At trial, the primary judge found that it was not open to attribute to the respondents recklessness with respect to causing any damage to the appellants. The appellants challenged that conclusion, arguing that the mental element of the tort would be satisfied if the harm was foreseeable. The appellant’s submission relied on Northern Territory v Mengel (1995) 185 CLR 30, where the majority held that: “liability requires an act which the public officer knows is beyond power and which involves a foreseeable risk of harm.”
Bathurst CJ noted that this argument had not been raised in this form at first instance, and for that reason alone he would dismiss it. However, he went on to give it consideration in any event.
After reviewing the authorities, Bathurst CJ did not accept that the foreseeability of harm was sufficient to satisfy the relevant mental state. He reaffirmed that the correct test was actual knowledge by the defendant that harm would occur to the plaintiff, or reckless indifference to that possibility. He held:
At : “An approach which requires a plaintiff to establish that they were likely to suffer harm and that the defendant was either aware of or recklessly indifferent to that risk strikes a correct balance between, on the one hand, the inappropriate imposition of liability on public officers which may deter them from exercising powers conferred on them to be exercised in the public interest, and on the other hand, the protection of persons affected by misuse or abuse of public power.”
In reaching this conclusion, Bathurst CJ noted that he was conscious of his obligation to follow seriously considered dicta from the High Court, but distinguished the present case from Mengel on the basis that he did not consider the High Court in that case were stating by way of dicta that a reasonably foreseeable risk of harm was sufficient in all circumstances.

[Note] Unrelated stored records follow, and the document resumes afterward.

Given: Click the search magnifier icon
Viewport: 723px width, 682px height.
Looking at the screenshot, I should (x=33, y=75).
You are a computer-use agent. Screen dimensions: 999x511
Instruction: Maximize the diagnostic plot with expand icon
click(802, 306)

Bathurst CJ noted that his preferred approach was supported by overseas authority which he found persuasive:
At : “In Three Rivers, each member of the House of Lords stated that reasonable foreseeability of harm was insufficient for the purpose of the tort: at 195 (Lord Steyn); 197 (Lord Hope); 222-223 (Lord Hutton); 230-231 (Lord Hobhouse); 236 (Lord Millett). Lord Hobhouse suggested at 231 that the “use of the words foreseen or foreseeable is to be avoided” because they are “concepts borrowed from the law of negligence”, while the tort of misfeasance in public office concerns deliberate acts. The New Zealand Court of Appeal has reached the same conclusion: Garrett v Attorney-General  2 NZLR 332 at 349.”
Applying the test, Bathurst CJ found that for the appellants to succeed it was necessary for them to establish that the respondents were aware that filming documents during the search warrant would cause harm, or were recklessly indifferent to such harm. They had failed to do so and the appellant’s appeal failed.

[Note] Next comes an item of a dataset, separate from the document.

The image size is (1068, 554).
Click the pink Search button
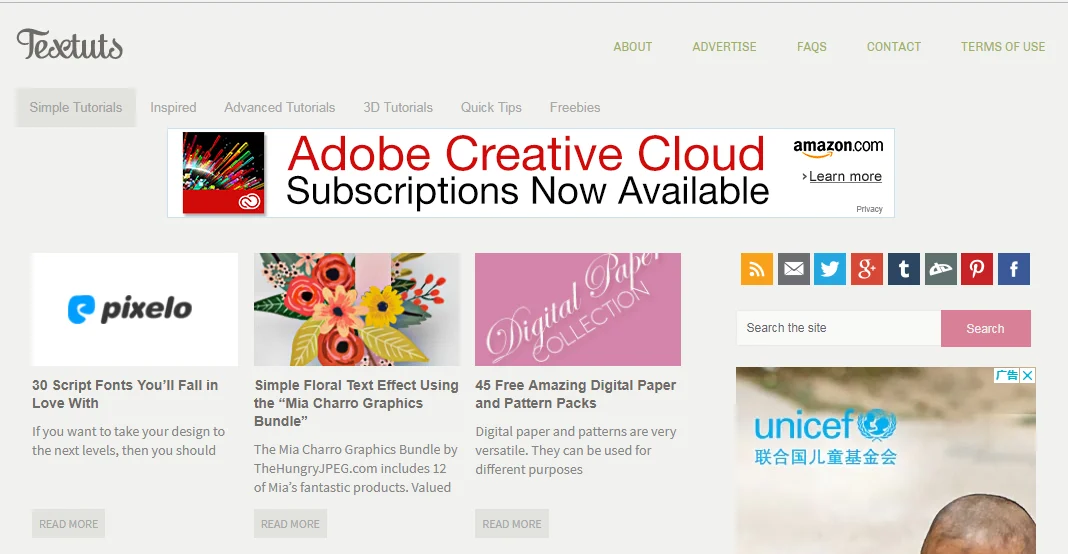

There may potentially be an appeal to the High Court on this issue.
Implications for public servants
Claims for misfeasance in public office are rarely brought and even more rarely succeeded on. Administrative law remedies and the tort of negligence or other intentional torts, generally provide an easier path for plaintiff’s who take issue with the actions of public servants.
This decision may make it easier for plaintiff’s to bring misfeasance actions, as the Court of Appeal has, following the United Kingdom, adopted a broader construction of who is a “public officer” for the purpose of the Court. Although the Court of Appeal has quite deliberately refrained from providing a final definition of who is a “public officer”, as opposed to employee, the Court has recognised that the category of public officers is broader than persons with explicit powers granted by statute. Until there is further clarity, it appears that all senior public servants might potentially be open to be sued.
Public servants who are potentially ‘public officers’ may take some comfort from the fact that the Court of Appeal has recognised that the element of malice requires a finding of knowledge of or recklessly indifference to any risk of harm.
Both of these issues might potentially be raised again in the High Court. If an appeal is brought by either party, this matter will be one to watch.